Instrução dada: Transcreva na íntegra o texto sobre a vontade de salvar o mundo, sem mudar uma palavra nem a pontuação.

Texto extraído:
((
Salvar o mundo é algo que tem um forte apelo emocional, especialmente nos tempos narcísicos modernos. Há um quê de megalomania nessa empreitada heróica, um regozijo pessoal de fazer parte de um time de “ungidos”, de “escolhidos” que deixarão uma marca indelével em sua passagem efêmera pela vida: nada menos do que mudar “tudo” e “salvar o planeta”.

Quantas calorias se gastam para declarar num bar perante os amigos que é uma dessas almas abnegadas? Quanto esforço é necessário para curtir páginas do Face e abraçar causas nobres, como o salvamento das baleias ameaçadas de extinção ou a ajuda humanitária às crianças pobres africanas? Mais complicado é, sem dúvida, ir para a África ajudar in loco, e no anonimato.

Mas andar de “bike” quando se mora perto do trabalho e colocar luzes brancas em casa é moleza, e rende bons dividendos na aparência de engajado no combate para salvar o mundo. Como Pondé cutuca, essa garotada que quer “salvar o mundo” poderia começar arrumando o próprio quarto. Ou seja, fazer algo concreto e efetivo, ainda que em uma magnitude mais comedida.

A geração “mimimi” não quer saber disso. Criada à base de muito Toddyinho, com a capa de Che Guevara para seu iPhone comprada pela mamãe, essa turma não tem tempo a perder com coisas pequenas: vai pular etapas e endossar causas messiânicas logo de uma vez, pois não está aqui para brincadeira.

Obrigar esses jovens a frequentar as reuniões de condomínio poderia ser mais eficaz do que anos de estudos filosóficos na USP – que costumam produzir o efeito contrário e, Deus me livre!, parir um Guilherme Boulos da vida, líder do MTST, o braço urbano do MST.
))
Dados exibidos:
((
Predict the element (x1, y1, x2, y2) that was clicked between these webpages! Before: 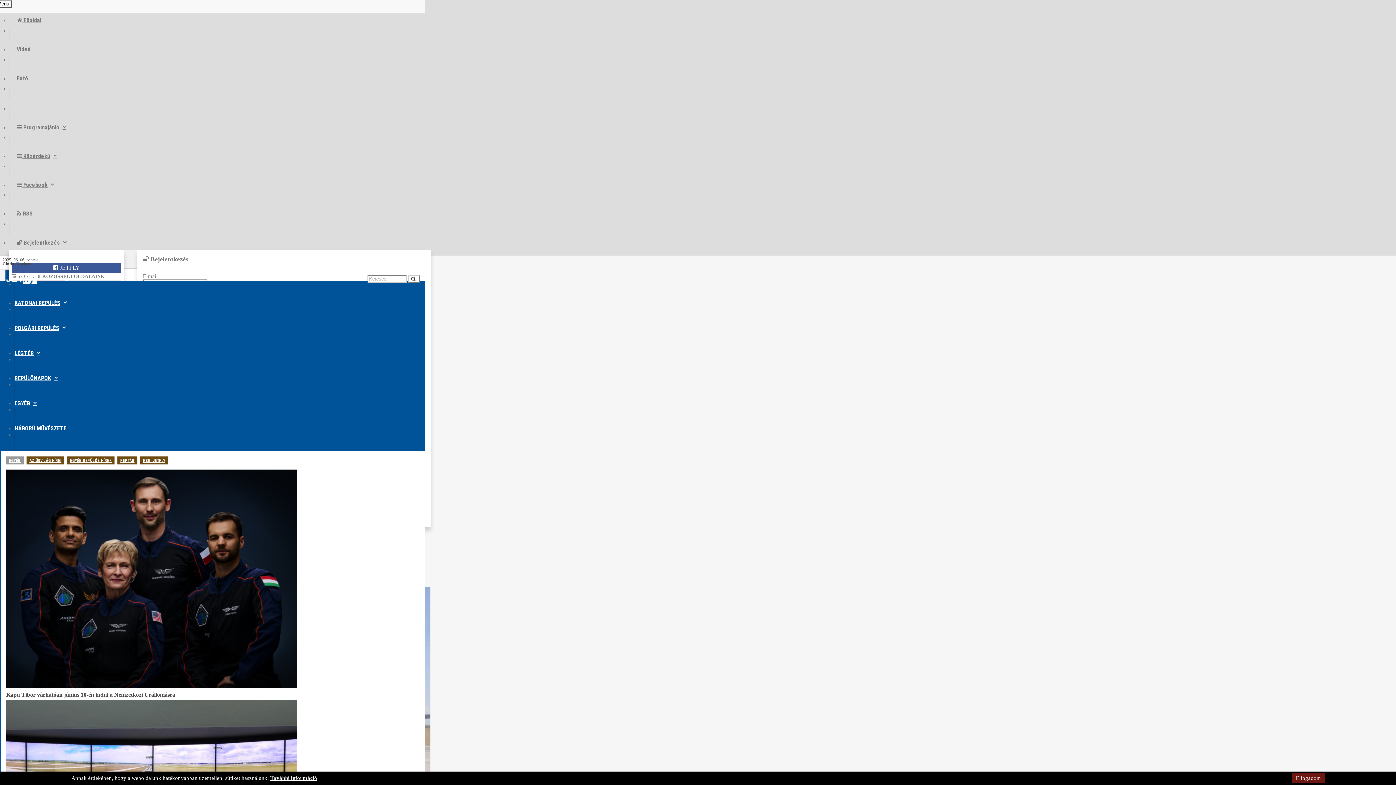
))
Resposta do exercício:
Salvar o mundo é algo que tem um forte apelo emocional, especialmente nos tempos narcísicos modernos. Há um quê de megalomania nessa empreitada heróica, um regozijo pessoal de fazer parte de um time de “ungidos”, de “escolhidos” que deixarão uma marca indelével em sua passagem efêmera pela vida: nada menos do que mudar “tudo” e “salvar o planeta”.

Quantas calorias se gastam para declarar num bar perante os amigos que é uma dessas almas abnegadas? Quanto esforço é necessário para curtir páginas do Face e abraçar causas nobres, como o salvamento das baleias ameaçadas de extinção ou a ajuda humanitária às crianças pobres africanas? Mais complicado é, sem dúvida, ir para a África ajudar in loco, e no anonimato.

Mas andar de “bike” quando se mora perto do trabalho e colocar luzes brancas em casa é moleza, e rende bons dividendos na aparência de engajado no combate para salvar o mundo. Como Pondé cutuca, essa garotada que quer “salvar o mundo” poderia começar arrumando o próprio quarto. Ou seja, fazer algo concreto e efetivo, ainda que em uma magnitude mais comedida.

A geração “mimimi” não quer saber disso. Criada à base de muito Toddyinho, com a capa de Che Guevara para seu iPhone comprada pela mamãe, essa turma não tem tempo a perder com coisas pequenas: vai pular etapas e endossar causas messiânicas logo de uma vez, pois não está aqui para brincadeira.

Obrigar esses jovens a frequentar as reuniões de condomínio poderia ser mais eficaz do que anos de estudos filosóficos na USP – que costumam produzir o efeito contrário e, Deus me livre!, parir um Guilherme Boulos da vida, líder do MTST, o braço urbano do MST.